Work instructions.
Copy out the lines of the material word for word, beginning at its first line and stopping after the line that contains "click(638, 428)".

Dataset records.
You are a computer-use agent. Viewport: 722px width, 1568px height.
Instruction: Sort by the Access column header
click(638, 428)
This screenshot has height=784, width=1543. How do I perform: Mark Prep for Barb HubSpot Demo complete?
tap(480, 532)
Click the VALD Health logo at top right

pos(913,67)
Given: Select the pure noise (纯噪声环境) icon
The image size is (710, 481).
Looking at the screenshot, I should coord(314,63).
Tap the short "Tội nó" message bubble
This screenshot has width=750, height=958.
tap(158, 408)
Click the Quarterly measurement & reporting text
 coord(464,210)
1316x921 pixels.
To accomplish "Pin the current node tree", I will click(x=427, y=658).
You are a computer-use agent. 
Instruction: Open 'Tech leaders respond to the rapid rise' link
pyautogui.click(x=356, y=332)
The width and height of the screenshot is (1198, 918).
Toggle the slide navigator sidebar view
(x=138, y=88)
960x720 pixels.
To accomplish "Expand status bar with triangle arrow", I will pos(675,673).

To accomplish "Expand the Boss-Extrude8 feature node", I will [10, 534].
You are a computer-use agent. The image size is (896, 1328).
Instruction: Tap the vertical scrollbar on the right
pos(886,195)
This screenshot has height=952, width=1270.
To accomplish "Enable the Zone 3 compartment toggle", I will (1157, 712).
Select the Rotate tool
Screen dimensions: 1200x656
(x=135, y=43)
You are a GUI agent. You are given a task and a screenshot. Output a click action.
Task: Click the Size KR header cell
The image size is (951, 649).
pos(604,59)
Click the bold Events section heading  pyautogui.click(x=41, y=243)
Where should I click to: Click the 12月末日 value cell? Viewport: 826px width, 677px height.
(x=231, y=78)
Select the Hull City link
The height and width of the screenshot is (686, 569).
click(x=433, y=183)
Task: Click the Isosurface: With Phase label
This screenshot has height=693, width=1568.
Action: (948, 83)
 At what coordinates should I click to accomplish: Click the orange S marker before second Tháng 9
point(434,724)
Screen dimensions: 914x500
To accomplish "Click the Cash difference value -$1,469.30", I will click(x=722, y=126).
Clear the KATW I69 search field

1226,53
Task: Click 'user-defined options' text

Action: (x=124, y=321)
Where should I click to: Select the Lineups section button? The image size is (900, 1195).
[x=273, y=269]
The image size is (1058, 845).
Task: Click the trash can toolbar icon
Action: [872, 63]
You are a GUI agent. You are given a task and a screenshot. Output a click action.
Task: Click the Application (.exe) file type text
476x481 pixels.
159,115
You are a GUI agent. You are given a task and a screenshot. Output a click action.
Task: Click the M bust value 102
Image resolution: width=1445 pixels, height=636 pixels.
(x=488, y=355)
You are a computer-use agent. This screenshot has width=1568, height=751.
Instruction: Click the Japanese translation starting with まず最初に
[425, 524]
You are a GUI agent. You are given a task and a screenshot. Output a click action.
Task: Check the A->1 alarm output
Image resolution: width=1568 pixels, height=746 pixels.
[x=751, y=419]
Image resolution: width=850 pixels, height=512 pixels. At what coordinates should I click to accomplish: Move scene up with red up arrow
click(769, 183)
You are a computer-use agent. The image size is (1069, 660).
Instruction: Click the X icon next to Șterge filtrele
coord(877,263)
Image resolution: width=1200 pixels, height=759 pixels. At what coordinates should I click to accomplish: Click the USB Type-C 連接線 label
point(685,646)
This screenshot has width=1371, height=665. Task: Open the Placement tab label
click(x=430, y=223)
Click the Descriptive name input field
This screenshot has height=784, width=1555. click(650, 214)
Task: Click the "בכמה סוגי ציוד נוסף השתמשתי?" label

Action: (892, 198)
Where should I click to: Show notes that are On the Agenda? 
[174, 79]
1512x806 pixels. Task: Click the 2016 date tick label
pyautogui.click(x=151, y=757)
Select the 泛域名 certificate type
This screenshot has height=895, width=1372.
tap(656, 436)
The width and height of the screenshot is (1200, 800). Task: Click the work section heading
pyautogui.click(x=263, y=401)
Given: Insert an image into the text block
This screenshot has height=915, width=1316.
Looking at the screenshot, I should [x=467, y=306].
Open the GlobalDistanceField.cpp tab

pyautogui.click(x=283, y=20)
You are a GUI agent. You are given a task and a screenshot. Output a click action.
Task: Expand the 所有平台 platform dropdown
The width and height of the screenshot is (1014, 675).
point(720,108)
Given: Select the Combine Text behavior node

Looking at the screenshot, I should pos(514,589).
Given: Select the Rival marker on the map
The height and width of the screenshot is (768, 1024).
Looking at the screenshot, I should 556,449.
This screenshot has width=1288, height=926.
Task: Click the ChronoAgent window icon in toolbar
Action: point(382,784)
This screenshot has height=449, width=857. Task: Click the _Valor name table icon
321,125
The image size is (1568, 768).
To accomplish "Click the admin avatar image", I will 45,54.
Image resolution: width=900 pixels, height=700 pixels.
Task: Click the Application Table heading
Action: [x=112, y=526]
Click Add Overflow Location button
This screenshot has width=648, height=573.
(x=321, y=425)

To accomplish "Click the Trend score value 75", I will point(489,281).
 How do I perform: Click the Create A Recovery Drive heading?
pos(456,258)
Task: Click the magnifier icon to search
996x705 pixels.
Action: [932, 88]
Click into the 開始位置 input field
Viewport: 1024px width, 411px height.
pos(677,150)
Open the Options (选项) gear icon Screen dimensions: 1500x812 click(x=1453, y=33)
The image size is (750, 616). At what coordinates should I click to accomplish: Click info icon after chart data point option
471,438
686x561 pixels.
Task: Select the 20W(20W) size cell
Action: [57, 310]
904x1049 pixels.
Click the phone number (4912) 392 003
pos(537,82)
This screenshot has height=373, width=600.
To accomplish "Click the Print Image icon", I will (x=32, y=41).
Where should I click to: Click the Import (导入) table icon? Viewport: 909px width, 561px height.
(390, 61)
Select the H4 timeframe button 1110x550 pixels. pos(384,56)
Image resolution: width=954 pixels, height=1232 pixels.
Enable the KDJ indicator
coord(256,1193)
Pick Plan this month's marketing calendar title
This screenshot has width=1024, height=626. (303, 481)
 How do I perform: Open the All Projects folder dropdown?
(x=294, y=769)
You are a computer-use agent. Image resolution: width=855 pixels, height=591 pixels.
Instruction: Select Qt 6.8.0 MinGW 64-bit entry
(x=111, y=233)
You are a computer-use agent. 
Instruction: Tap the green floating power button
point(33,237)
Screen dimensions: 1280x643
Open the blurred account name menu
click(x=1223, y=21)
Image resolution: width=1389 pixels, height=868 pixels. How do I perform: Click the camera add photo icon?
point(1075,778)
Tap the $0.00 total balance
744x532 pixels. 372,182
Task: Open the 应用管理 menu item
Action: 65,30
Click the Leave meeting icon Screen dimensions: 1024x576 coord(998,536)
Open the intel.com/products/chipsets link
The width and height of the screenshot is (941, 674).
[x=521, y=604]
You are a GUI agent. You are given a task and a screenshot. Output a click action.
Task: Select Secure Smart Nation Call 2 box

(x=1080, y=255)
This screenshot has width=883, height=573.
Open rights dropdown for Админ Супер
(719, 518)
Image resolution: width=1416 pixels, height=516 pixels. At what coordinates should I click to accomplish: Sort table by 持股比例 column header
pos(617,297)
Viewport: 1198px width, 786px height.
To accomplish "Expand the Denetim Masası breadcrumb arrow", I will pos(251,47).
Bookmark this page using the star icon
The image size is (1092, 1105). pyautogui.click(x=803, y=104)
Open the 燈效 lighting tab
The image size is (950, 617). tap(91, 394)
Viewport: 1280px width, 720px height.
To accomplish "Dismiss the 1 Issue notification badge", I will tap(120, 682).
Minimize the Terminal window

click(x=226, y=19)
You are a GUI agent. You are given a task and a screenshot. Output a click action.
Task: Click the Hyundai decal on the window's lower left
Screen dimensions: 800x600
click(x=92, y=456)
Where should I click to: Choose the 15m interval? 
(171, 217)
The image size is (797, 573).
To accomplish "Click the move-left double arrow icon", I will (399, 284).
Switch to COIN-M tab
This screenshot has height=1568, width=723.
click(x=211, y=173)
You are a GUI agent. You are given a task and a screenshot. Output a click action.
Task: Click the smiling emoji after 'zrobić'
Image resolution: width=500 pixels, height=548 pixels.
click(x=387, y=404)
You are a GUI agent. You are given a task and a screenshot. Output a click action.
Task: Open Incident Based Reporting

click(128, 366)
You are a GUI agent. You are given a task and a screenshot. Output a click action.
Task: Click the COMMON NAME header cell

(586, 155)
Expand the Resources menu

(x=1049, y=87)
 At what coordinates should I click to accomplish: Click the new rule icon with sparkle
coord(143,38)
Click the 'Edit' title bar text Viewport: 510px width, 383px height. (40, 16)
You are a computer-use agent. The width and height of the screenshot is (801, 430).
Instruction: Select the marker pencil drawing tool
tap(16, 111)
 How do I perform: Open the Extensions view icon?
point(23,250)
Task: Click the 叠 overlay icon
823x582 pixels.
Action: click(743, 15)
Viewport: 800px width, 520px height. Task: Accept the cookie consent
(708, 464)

Finished task.
You are a computer-use agent. Viewport: 722px width, 1568px height.
Instruction: Sort by the Access column header
click(638, 428)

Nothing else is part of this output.